## Passage to read:
++++++++++

= Listed buildings in Langthorne =

Langthorne is a civil parish in the county of North Yorkshire, England. It contains four listed buildings that are recorded in the National Heritage List for England. All the listed buildings are designated at Grade II, the lowest of the three grades, which is applied to "buildings of national importance and special interest". The parish contains the village of Langthorne and the surrounding countryside, and the listed buildings consist of a house, a barn, a farmhouse and a telephone kiosk.

++++++++++

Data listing
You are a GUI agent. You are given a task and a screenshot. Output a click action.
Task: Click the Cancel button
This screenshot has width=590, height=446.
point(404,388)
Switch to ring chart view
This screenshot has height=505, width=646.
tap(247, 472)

++++++++++

Set down the passage about the listed buildings in Langthorne in full, word for word. The entries play no part in what comes next.

= Listed buildings in Langthorne =

Langthorne is a civil parish in the county of North Yorkshire, England. It contains four listed buildings that are recorded in the National Heritage List for England. All the listed buildings are designated at Grade II, the lowest of the three grades, which is applied to "buildings of national importance and special interest". The parish contains the village of Langthorne and the surrounding countryside, and the listed buildings consist of a house, a barn, a farmhouse and a telephone kiosk.